Sophie Fetthauer

Musiker und Musikerinnen im Shanghaier Exil 1938–1949

Rubrik: Bücher
Verlag/Label: Von Bockel
erschienen in: das Orchester 12/2021 , Seite 71

Die mehr als 800 Seit­en dieses Buch­es bieten einen sehr umfassenden, wis­senschaftlich pro­fund gear­beit­eten und sprach­lich klar gefassten Blick auf das Exil deutsch­er Musik­er in Shang­hai. Mehr als 450 deutsche Musik­er und Musikpäd­a­gogen aller Couleur, die aus Nazi-Deutsch­land fliehen mussten, fan­den dort ein Exil – materiell prob­lema­tisch, kli­ma­tisch unge­wohnt und poli­tisch gefährdet durch japanis­che Eroberungs­gelüste, die 1941 let­z­tendlich zur Ein­nahme der kom­plet­ten Stadt führten. Diese Arbeit Sophie Fet­thauers nen­nt eine Menge dieser Men­schen mit Namen und rekon­stru­iert ihr Exil auf der Basis doku­men­tiert­er Fak­ten. Dabei ste­hen die musikalis­chen Aktiv­itäten der Flüchtlinge in Shang­hai selb­stver­ständlich im Vordergrund.

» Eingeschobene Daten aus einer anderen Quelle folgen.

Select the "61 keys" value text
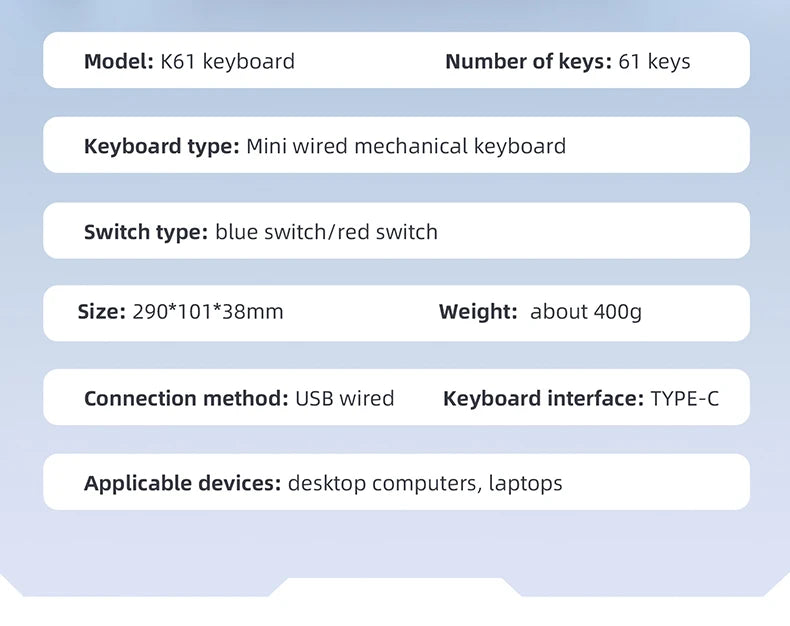Image resolution: width=790 pixels, height=626 pixels. (654, 62)
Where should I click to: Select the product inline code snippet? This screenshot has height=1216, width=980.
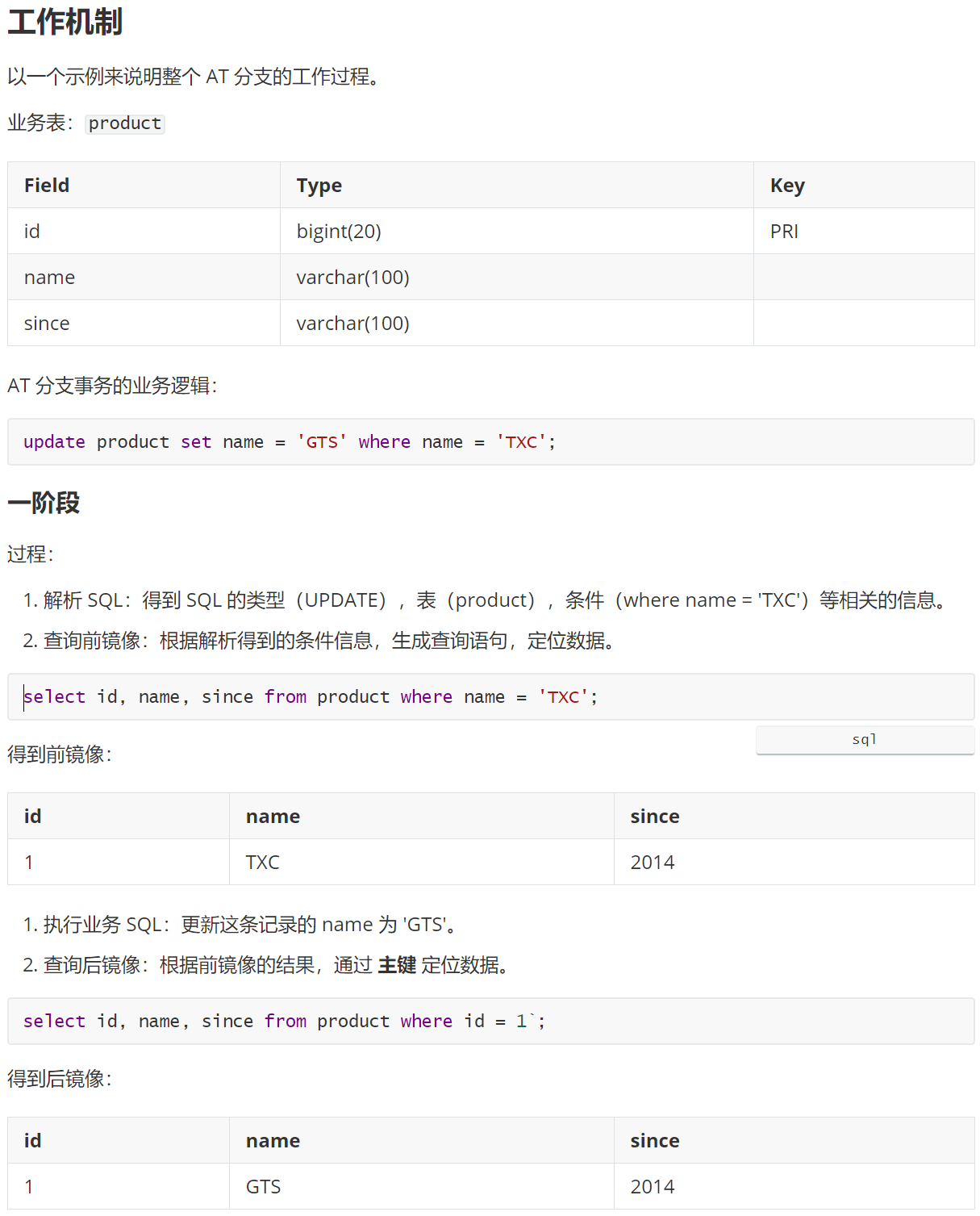pos(124,123)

Struk­tur und Geschichte der Stadt Shang­hai, die Mitte der 1930er Jahre schon eine sehr schnell gewach­sene Metro­pole mit eini­gen Mil­lio­nen Ein­wohn­ern war, ste­hen am Beginn der umfan­gre­ichen Unter­suchung. Warum damals europäis­che Aus­län­der das Leben in dieser großen chi­ne­sis­chen Hafen­stadt dominierten, obwohl Chi­na niemals von ein­er Kolo­nial­macht unter­wor­fen wurde, und ob die vie­len „Vergnü­gungsstät­ten“ tat­säch­lich dem dama­li­gen Ruf der Stadt eines mod­er­nen Sodoms stand­hiel­ten – Fet­thauer erläutert es und schafft so ein lebendi­ges, fundiertes Bild der Stadt zur Zeit des Ein­tr­e­f­fens der Flüchtlinge.

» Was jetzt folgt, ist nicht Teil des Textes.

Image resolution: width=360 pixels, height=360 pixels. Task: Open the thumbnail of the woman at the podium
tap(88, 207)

Erst nach­dem im Som­mer 1939 die Ein­reise nach Shang­hai stark regle­men­tiert wurde, brach der Zus­trom an Flüchtlin­gen ab. Spätestens mit der Machtüber­nahme der chi­ne­sis­chen Kom­mu­nis­ten 1949 ver­ließen die Flüchtlinge Shang­hai wieder.
Die vor­liegende Studie weist nach, dass Musik­er und Musikschaf­fende mit 2,5 Prozent einen ungewöhn­lich hohen Anteil an den deutschen Flüchtlin­gen in Shang­hai aus­macht­en. Diese Musik­er waren über­wiegend bere­its in mit­tleren Jahren und keineswegs die umjubel­ten Solis­ten der großen Büh­nen, als sie die Flucht nach Chi­na antrat­en. Die aller­meis­ten von ihnen flo­hen vor den anti­semi­tis­chen Greueln der Nazis, hat­ten teils eine Inhaftierung oder einen Aufen­thalt im Konzen­tra­tionslager hin­ter sich.
Fet­thauer hat akribisch rekon­stru­iert, welch­er Art die musikalis­che Arbeit der Flüchtlinge in Shang­hai war: Unter­hal­tende Musik jed­er Art war in den vie­len Nacht­clubs, Hotels und Bars der großen Hafen­stadt gefragt. Auch gab es eine klas­sis­che Musik­szene. Doch fand nicht jed­er Flüchtling ein Engage­ment. Die Musikpäd­a­gogen kon­nten teils Lehraufträge erhal­ten oder sich pri­vat einen Schüler­stamm auf­bauen, aber auch hier herrschte Unsicher­heit. Ins­ge­samt war das Leben der Flüchtlinge von materiellen Not­la­gen gekennze­ich­net. Wohn­raum zu find­en war schwierig und viele Musik­er verblieben über lange Jahre in Notun­terkün­ften und lebten von sehr geringer Unter­stützung durch Hilfsorganisationen.
Einige wenige Fotos lock­ern diese wis­senschaftliche Arbeit auf. Die Fülle an Mate­r­i­al sollte nicht abschreck­en, denn Fet­thauers Buch ist lesenswert und ein wichtiges, wenn auch punk­tuelles Zeug­nis gegen das Vergessen.